Whether or not you think American Idol should have replaced Ryan Seacrest with Christopher Plummer, Seacrest’s presence in the midst of a news cycle in which he is accused of sexual assault — allegations he aggressively denies — is a nearly unavoidable distraction as you’re reminded of how hands-on the host was with contestants. It’s a hug-heavy role he plays, and I’ve always been a fan of Seacrest and his impact in Idol, especially in the live shows. Here and now, he became something I wasn’t in the mood for. Perhaps that will change. Perhaps you’ll feel differently. So it goes.
The other big alteration is, of course, an all-new judging panel of Luke Bryan, Katy Perry and Lionel Richie.
Bryan is bringing a country-infused “Aw shucks!” charm comparable to what Blake Shelton brings to The Voice and Keith Urban brought to the later seasons of Idol. He’s not hugely quick-witted, but he’s down-to-earth and pleasant and capable of letting less-than-amazing singers down easily. Richie plays the role of savvy industry veteran with a cogent proficiency that makes him very different from the eccentricity-heavy schtick of previous name-dropping legends on the Idol panel like Paula Abdul or Steven Tyler. Richie has done Idol before, so there’s very little surprise in seeing that he’s a consummate pro full of stories from one of music’s great career. Both men are just fine.

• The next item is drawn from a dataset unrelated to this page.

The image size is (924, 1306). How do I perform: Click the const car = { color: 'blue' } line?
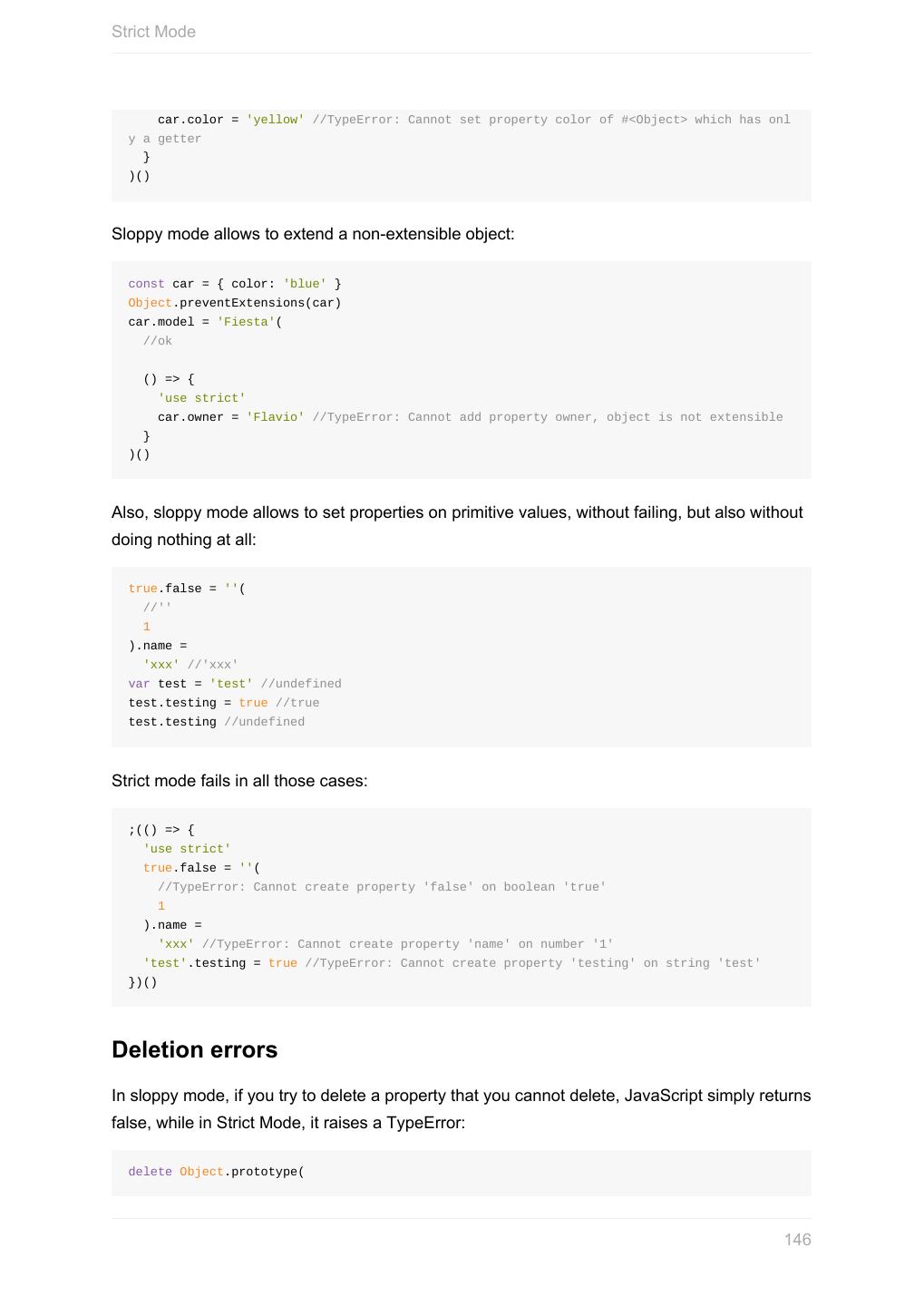coord(235,284)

Perry, at least in this small sample size, is tremendous. She’s legitimately everything I want in an Idol judge, minus perhaps a Harry Connick Jr-level of technical constructiveness. She’s loopy and funny and wonderfully easy to read. She’s far more approachable than any past Idol judge with a comparable level of fame and sex-bomb appeal, embracing and kissing and even dancing with contestants in the premiere. She’s also capable of drawing a line and letting contestants down easily. There are three or four interactions between Perry and contestants in the premiere that stand as the episode’s most memorable and endearing moments and that also feel like the kind of thing she does in her sleep. The chemistry between Perry and her two male cohorts is initially too vanilla and forced, but I can think of no past Idol judging panel that couldn’t have benefited from Perry.

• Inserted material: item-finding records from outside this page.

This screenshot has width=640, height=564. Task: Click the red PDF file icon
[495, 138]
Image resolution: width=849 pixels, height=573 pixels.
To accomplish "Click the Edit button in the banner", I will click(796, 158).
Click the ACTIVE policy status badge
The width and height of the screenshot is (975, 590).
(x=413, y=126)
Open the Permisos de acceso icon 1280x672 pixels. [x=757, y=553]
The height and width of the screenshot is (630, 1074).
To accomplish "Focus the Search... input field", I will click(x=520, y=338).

Naturally, this means that I’ll be tired of Perry before the audition slog is over.
The way ABC’s American Idol is most likely to differentiate itself will be determined by how the show’s audience is demographically different from what Fox delivered. Idol became notorious for a series of interchangeable White Guy With Guitar winners, broken only temporarily by Candice Glover, one of a string of post-Phillip Phillips winners you probably don’t remember. More than the network itself and perhaps even more than the judges themselves, the audience will determine if the revival feels different as we reach a Top 10 or Top 5.
The talent level in the first audition episode felt solid and an absence of a clearly groomed White Guy With Guitar frontrunner was notable. There were plenty of guitar-toting singers, but they weren’t doing those slowed-down acoustic covers of up-tempo hits past panels have been known to swoon over. There was an interesting concentration on performers doing original songs, and of the originals, at least two or three weren’t bad at all. Because part of the fun of Idol audition episodes is the in-the-moment discovery, I won’t name any of my favorites from the first night. My instinct is that we haven’t met a winner yet, but we may have met a few members of a Top 12.

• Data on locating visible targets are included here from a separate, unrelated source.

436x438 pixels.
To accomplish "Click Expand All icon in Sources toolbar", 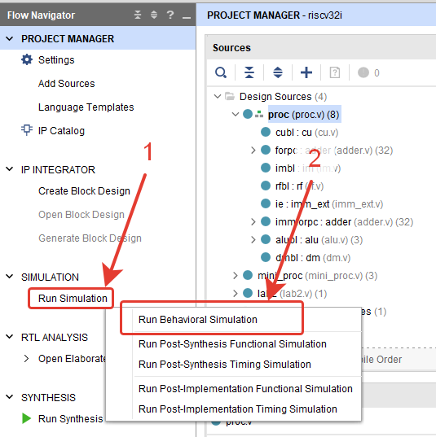I will [x=278, y=72].
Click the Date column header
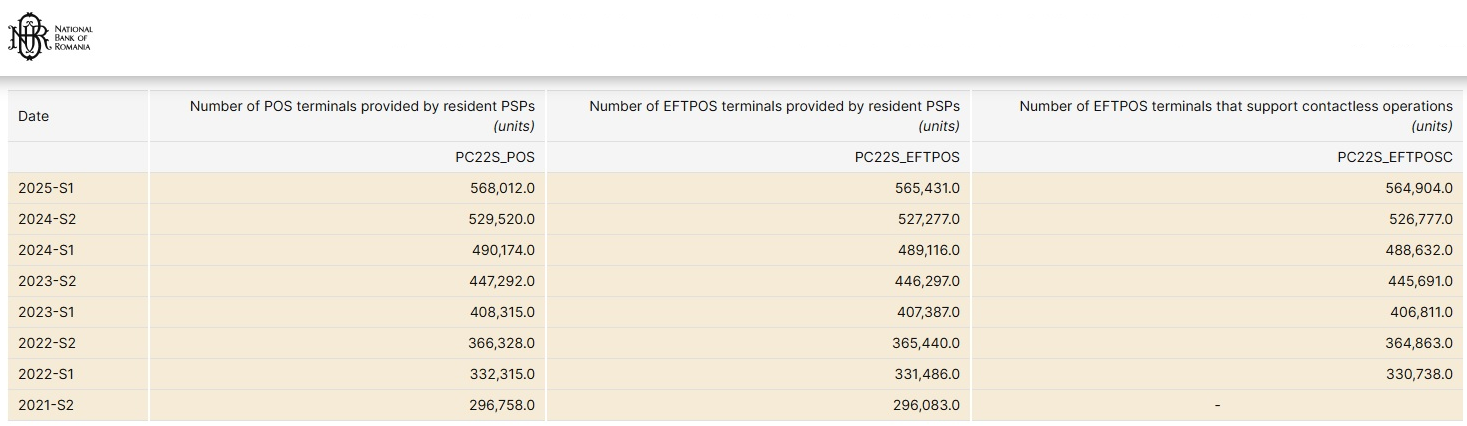This screenshot has width=1467, height=426. coord(34,116)
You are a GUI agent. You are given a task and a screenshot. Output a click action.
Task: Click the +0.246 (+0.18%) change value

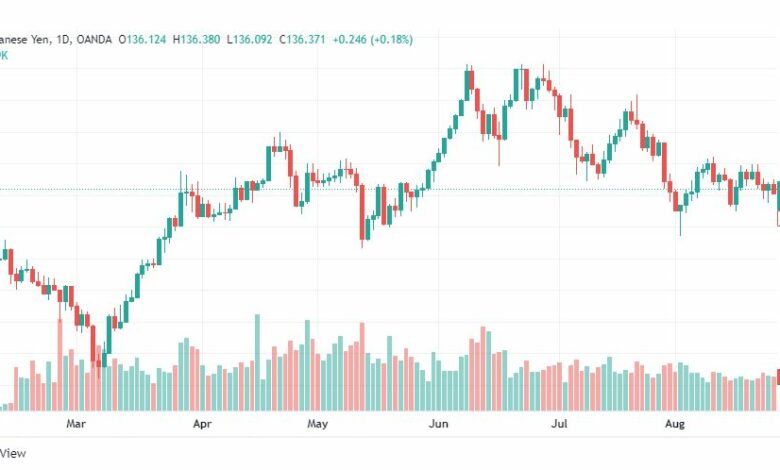373,40
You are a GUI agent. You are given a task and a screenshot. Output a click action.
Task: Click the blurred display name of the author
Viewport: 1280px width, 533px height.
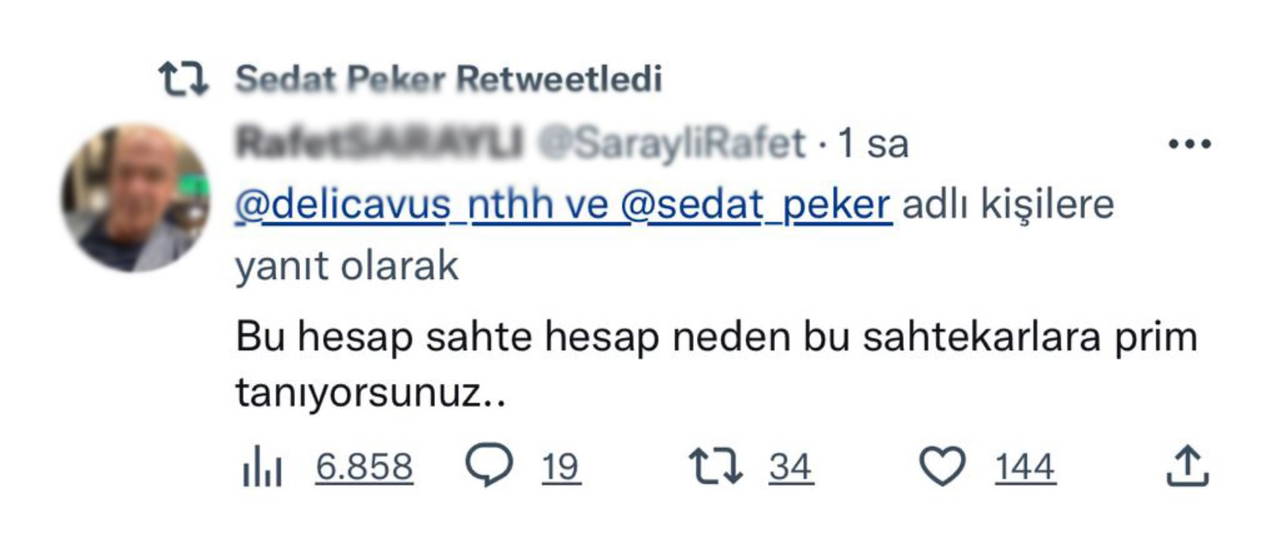[380, 144]
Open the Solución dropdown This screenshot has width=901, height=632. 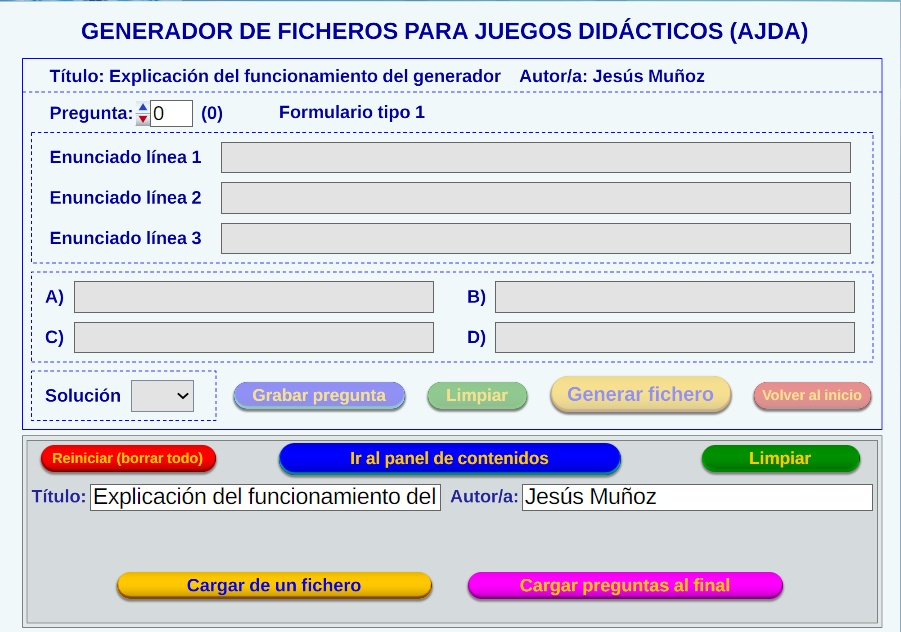point(163,396)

I really don’t know how much rubbernecking curiosity an American Idol on ABC can inspire. Although the show burned itself out as a phenomenon, its ratings at their lowest still represented numbers Fox would have been happy with these past two years. For that audience that stuck around, an audience that I’m part of, I can only say that the Idol that’s returning is the Idol that left. I don’t know if that’s a good thing or a bad thing, honestly. It’s just a familiar thing.